So what would be an alternative?
First, abandon the usual format and agenda. Do we really need the voice over supplying a definitive coherent narrative? No. Do we really need archive footage which is sourced from over-used archives and/or already available via DVD? No. Do we really benefit from the insights of 'those who were there' when the kinds of question they are responding to are either idiotically simple or inviting the worst kind of elderly rocker nostalgia? No.
Then, adopt a different approach. Rather than see the music simply in terms of the end product or unthinkingly reproduce the star-as-genius-wild man-drop out-acid casualty, enquire into the conditions within which the music was produced. Such things as the economic-cultural-educational circumstances surrounding the young Waters/Barrett/Bowie etc.
Thus, the role of 1950s grammar school education and subsequent Architectural studies for Waters produced the bile concerning schools (The Wall) and the sense of rock music as a 'built' object (the Concept Album in other words). Thus, Barrett's post-war Cambridge days mixing modest suburban privilege with London escapism and Art college glamour. The cups of tea, children's fiction (Alice, Wind in the Willows), boredom, picnics, aunties, old pedal bicycles injected with Carnaby Street fashion, strange chemicals, girls with flowers in their eyes. A little bit later, Peter Gabriel's indebtedness to Charter House English classes for his lyrical borrowings.

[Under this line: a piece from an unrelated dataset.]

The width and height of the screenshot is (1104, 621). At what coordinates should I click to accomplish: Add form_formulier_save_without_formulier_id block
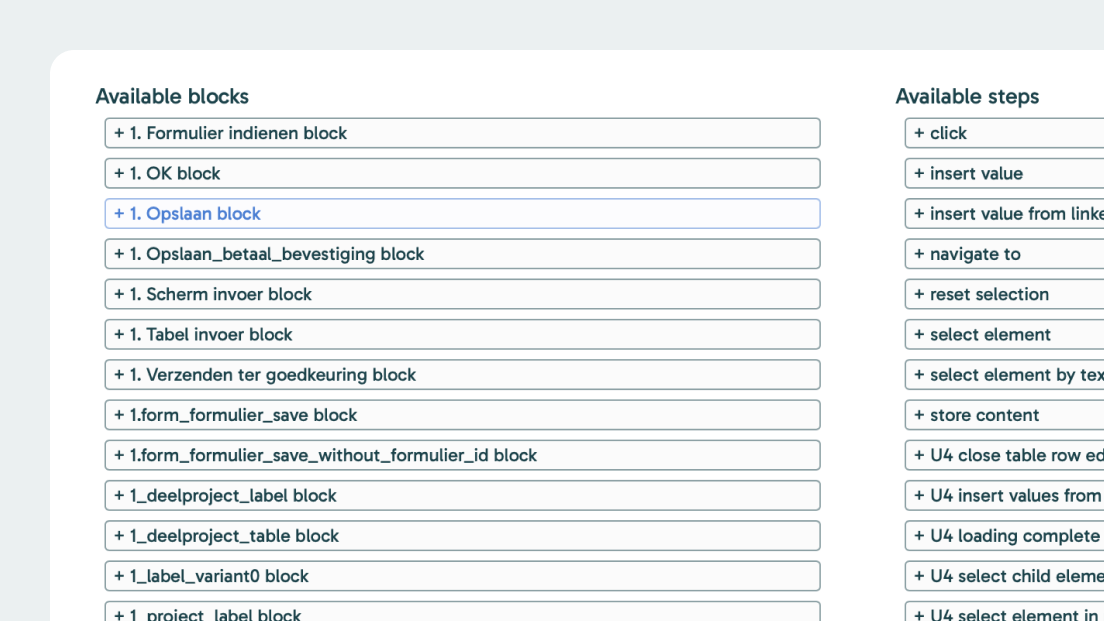point(462,455)
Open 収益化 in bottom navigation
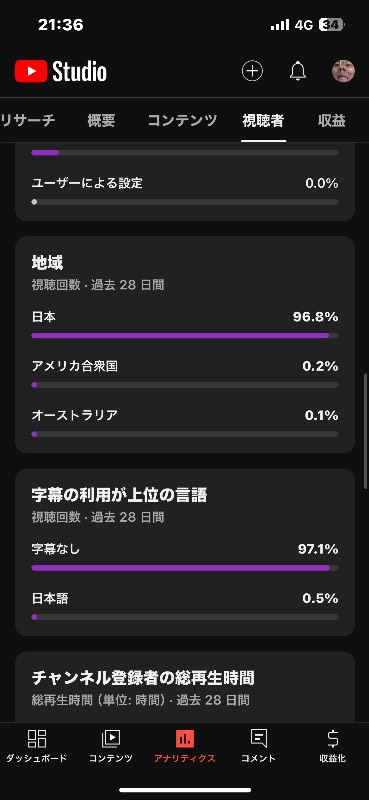The image size is (369, 800). tap(332, 746)
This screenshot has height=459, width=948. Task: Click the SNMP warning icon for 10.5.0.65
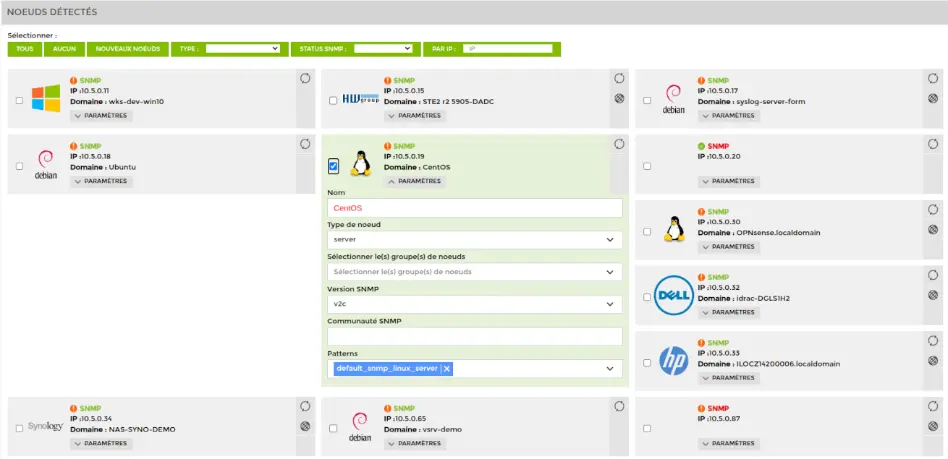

Wouldn't it also be refreshing to hear from EMI's accountants? What were the deals struck? How were the profits carved up? How did touring relate to album sales? And wasn't the second Wall concert tour directly related to the Floyd's investments plummeting? Not a word on this aspect of the development of the music.

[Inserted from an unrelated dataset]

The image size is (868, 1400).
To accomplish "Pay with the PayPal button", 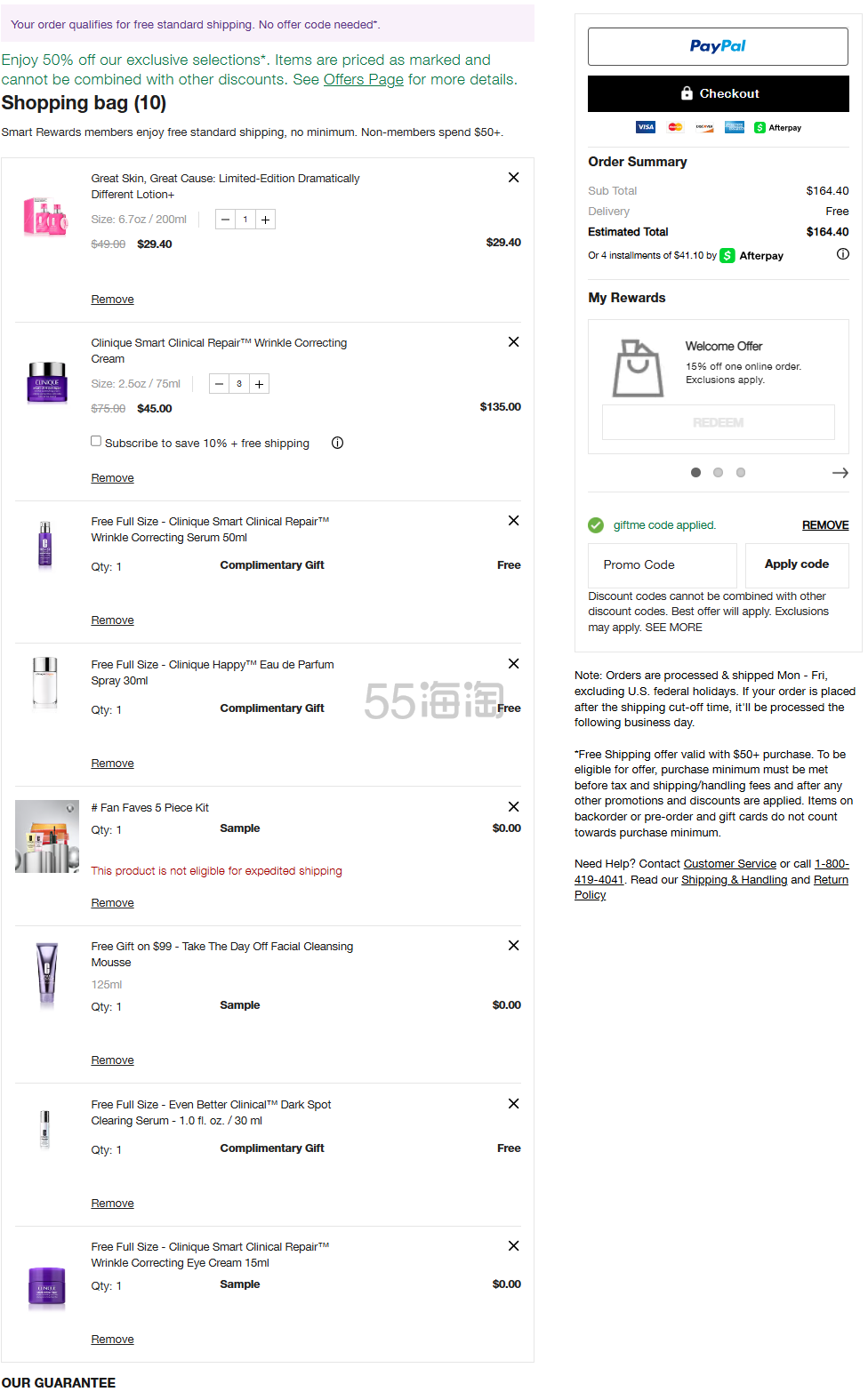I will 718,46.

And then take the idea a step further and involve everyone - you and me or the 'them' as Waters would see us in 'Dark Side of the Moon'. These faceless faces gazing up out of the gloom swooning at The Stars. These zeroes who shelled out their pocket money and salaries to attend the concerts and buy the albums and fatten their heros' bank balances into 7-zero figures and more. What untold histories surround these groups and albums? How many girls fell for boys who looked like Bowie as a vicarious way of living the songs? How many people lived through a group's music - the 'our song' syndrome, the anticipation of the next album, the sense of solidarity with other fans, the bootleg trading and cassette swapping, the haircuts, the moustaches, the shirts, the in-jokes and rumouring and lyric decipherings?

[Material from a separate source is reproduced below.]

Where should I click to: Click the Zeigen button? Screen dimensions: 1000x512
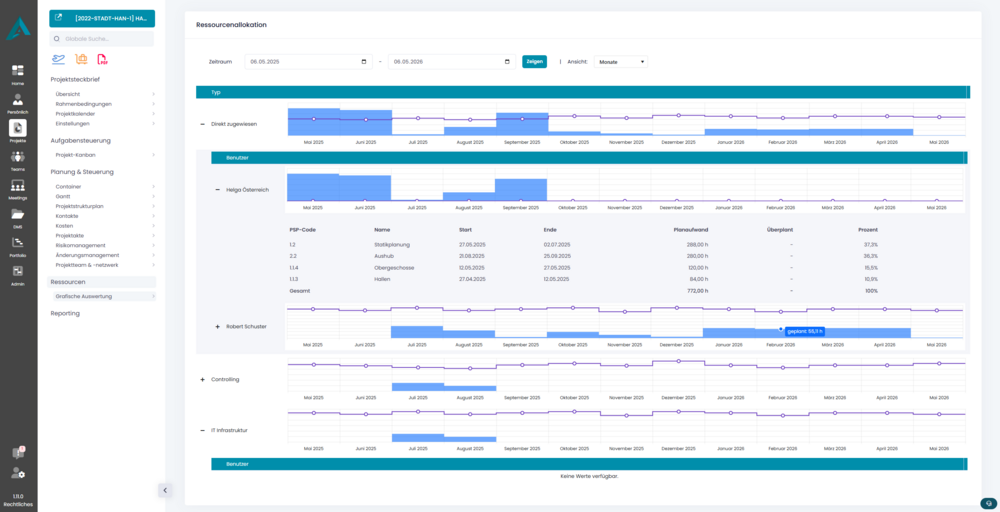(534, 62)
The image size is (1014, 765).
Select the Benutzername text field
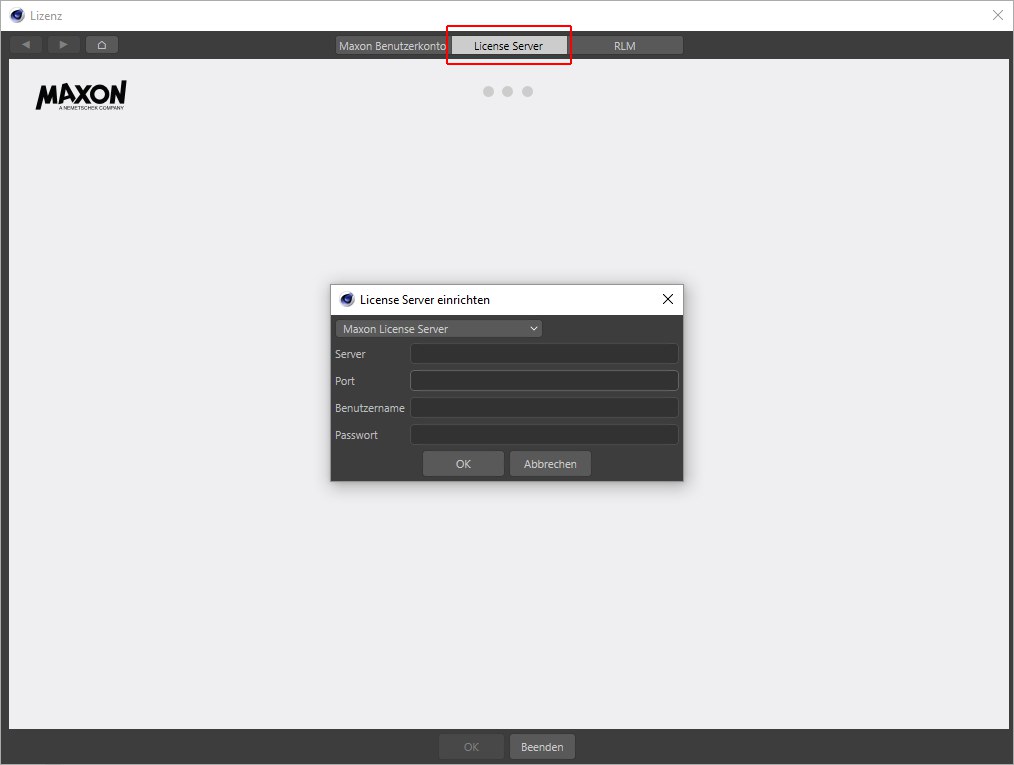pos(544,408)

And finally, why not enquire into the technological conditions for the music? Thinking back to my own Floyd-obsessed days (circa 1977-1980 or whenever The Wall appeared and I realised they'd lost the plot) wasn't it my uncle's B&O hi-fi system which made those opening minutes of 'Wish You Were Here' so revelatory? Surely the development of Prog Rock owes so much to the availability and affordability of 'decent' (that was the buzz-word) systems - amps and speakers that could push out enough bass, a stylus that was sensitive enough to the twinkly bits. Listening through a Dixons headphone (singular) on my Audiotronics Cassette Radio to cassettes my cousin made me just didn't provide the same experience.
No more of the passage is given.